Espressif Speech Wake-up Solution Customization Process
Wake Word Customization Process
Espressif provides users with the wake word customization :
Espressif has already opened some wake words for customers’ commercial use, such as “HI Leixi”, or “Nihao Xiaoxin”.
For a complete list, see Table Publicly Available Wake Words Provided by Espressif .
Espressif also plans to provide more wake words that are free for commercial use soon.
Offline wake word customization can also be provided by Espressif:
Training corpus provided by customer
Customer must provide at least 20,000 qualified corpus entries. See detailed requirements in Section Requirements on Corpus .
It usually takes two to three weeks for Espressif to train and optimize the received corpus.
A fee will be charged for training and optimizing the corpus.
Training corpus provided by Espressif
Espressif provides all the corpus required for training.
The time required to collect corpus needs to be discussed separately.
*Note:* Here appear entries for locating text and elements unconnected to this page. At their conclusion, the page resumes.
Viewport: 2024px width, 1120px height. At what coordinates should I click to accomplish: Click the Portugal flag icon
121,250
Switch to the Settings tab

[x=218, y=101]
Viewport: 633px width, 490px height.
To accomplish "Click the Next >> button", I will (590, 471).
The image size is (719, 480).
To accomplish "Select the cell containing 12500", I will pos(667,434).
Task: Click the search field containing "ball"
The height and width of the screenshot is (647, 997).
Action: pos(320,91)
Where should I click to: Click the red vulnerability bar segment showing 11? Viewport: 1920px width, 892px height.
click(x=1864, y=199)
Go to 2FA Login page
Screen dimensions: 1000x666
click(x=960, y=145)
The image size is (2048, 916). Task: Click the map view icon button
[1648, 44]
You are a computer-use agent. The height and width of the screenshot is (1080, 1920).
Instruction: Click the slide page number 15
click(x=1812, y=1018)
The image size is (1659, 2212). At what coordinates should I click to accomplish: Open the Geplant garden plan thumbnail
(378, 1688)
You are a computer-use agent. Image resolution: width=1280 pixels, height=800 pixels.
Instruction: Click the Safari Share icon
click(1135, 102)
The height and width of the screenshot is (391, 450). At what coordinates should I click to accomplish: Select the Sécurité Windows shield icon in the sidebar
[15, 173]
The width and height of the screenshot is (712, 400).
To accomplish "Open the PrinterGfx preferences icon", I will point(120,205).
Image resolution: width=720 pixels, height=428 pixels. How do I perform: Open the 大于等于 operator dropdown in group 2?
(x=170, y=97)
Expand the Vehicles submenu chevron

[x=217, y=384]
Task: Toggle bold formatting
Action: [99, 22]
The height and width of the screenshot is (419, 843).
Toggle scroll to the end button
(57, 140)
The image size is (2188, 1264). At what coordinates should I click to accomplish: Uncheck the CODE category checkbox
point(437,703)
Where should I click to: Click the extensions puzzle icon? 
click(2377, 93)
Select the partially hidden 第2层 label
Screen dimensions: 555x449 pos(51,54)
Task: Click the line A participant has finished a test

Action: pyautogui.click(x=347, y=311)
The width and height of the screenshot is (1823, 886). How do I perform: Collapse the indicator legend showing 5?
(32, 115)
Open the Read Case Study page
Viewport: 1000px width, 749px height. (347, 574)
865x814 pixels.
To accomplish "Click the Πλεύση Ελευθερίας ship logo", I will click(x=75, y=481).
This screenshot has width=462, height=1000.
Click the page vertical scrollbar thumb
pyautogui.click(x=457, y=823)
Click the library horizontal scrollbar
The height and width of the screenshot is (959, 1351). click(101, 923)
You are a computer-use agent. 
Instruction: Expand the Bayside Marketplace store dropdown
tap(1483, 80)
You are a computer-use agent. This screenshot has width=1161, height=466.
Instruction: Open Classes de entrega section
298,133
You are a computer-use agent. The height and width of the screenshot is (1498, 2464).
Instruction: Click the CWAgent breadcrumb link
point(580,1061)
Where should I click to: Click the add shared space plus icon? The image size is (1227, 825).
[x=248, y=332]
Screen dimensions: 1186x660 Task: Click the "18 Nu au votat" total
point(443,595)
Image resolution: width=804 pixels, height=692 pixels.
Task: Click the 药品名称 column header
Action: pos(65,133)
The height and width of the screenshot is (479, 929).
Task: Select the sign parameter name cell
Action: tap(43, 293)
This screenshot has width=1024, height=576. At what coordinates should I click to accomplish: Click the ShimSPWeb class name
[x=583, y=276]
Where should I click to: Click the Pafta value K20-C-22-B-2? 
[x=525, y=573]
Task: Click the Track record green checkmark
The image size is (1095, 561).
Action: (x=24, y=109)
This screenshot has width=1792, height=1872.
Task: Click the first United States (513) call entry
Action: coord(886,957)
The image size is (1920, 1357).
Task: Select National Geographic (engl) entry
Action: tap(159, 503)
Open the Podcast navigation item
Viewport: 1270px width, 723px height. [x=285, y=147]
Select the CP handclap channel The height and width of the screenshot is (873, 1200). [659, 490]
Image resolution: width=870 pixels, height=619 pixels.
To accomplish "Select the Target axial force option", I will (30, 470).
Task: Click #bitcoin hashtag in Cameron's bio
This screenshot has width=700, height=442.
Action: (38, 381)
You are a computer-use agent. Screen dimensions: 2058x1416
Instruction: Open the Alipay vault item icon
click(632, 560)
After the corpus is ready, it usually takes two to three weeks for Espressif to train and optimize the received corpus.
A fee will be charged for training and optimizing the corpus. A separate fee will be changed for collecting the corpus.
The actual fee and time for your customization depend on the number of wake words you need and the scale of your mass production. For details, please contact our sales person .
About Espressif wake word engine WakeNet:
Currently, up to 5 wake words are supported by each WakeNet model.
A wake word usually consists of 3 to 6 symbols, such as “Hi Leixin”, “xiaoaitongxue”, “nihaotianmao”.
More than one WakeNet models can be used together. However, more resource will be consumed when you use more models.
For more details, see Section WakeNet Wake Word Model .
Requirements on Corpus
As mentioned above, customers can provide Espressif with training corpus collected themselves or purchased from a third party. However, there are some limitations:
Audio file format
Sample rate: 16 kHz
Encoding: 16-bit signed int
Channel: mono
Format: WAV
Sampling requirement
Number of samples: more than 500 people, including men and women of all ages and at least 100 children.
Sampling environment: a quiet room (< 40 dB). It is recommended to use a professional audio room.
Recording device: high-fidelity microphone.
- How to sample:
At 1 meters away from the microphone: each person speaks the wake word out loud for 15 times (5 times in fast speed, 5 times in normal speed, 5 times in slow speed).
At 3 meters away from the microphone: each person speaks the wake word out loud for 15 times (5 times in fast speed, 5 times in normal speed, 5 times in slow speed).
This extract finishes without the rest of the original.